Jack R. Edmonds (born April 5, 1934) is an American computer scientist, regarded as one of the most important contributors to the field of combinatorial optimization. He was the recipient of the 1985 John von Neumann Theory Prize.
A breakthrough contribution of Edmonds is defining the concept of polynomial time characterising the difference between a practical and an impractical algorithm. Another of Edmonds' earliest and most notable contributions is the blossom algorithm for constructing maximum matchings on graphs, discovered in 1961 and published in 1965. This was the first polynomial-time algorithm for maximum matching in graphs. Its generalization to weighted graphs was a conceptual breakthrough in the use of linear programming ideas in combinatorial optimization.
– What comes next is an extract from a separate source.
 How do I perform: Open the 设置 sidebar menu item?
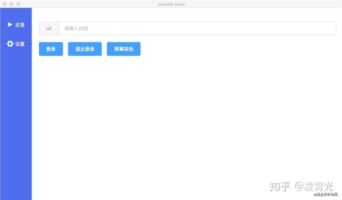pyautogui.click(x=16, y=44)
It sealed in the importance of there being proofs, or "witnesses", that the answer for an instance is yes and there being proofs, or "witnesses", that the answer for an instance is no.
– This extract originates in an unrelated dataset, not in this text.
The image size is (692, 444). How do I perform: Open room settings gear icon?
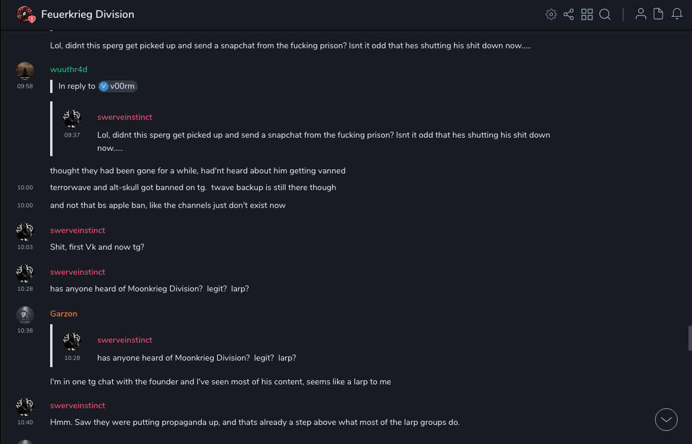[551, 14]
Additional landmark work of Edmonds is in the area of matroids. He found a polyhedral description for all spanning trees of a graph, and more generally for all independent sets of a matroid. Building on this, as a novel application of linear programming to discrete mathematics, he proved the matroid intersection theorem, a very general combinatorial min-max theorem which, in modern terms, showed that the matroid intersection problem lay in both NP and co-NP.
Edmonds is well known for his theorems on max-weight branching algorithms and packing edge-disjoint branchings and his work with Richard Karp on faster flow algorithms. The Edmonds–Gallai decomposition theorem describes finite graphs from the point of view of matchings. He introduced polymatroids,submodular flows with Richard Giles, and the terms clutter and blocker in the study of hypergraphs. A recurring theme in his work is to seek algorithms whose time complexity is polynomially bounded by their input size and bit-complexity (see the Cobham–Edmonds thesis).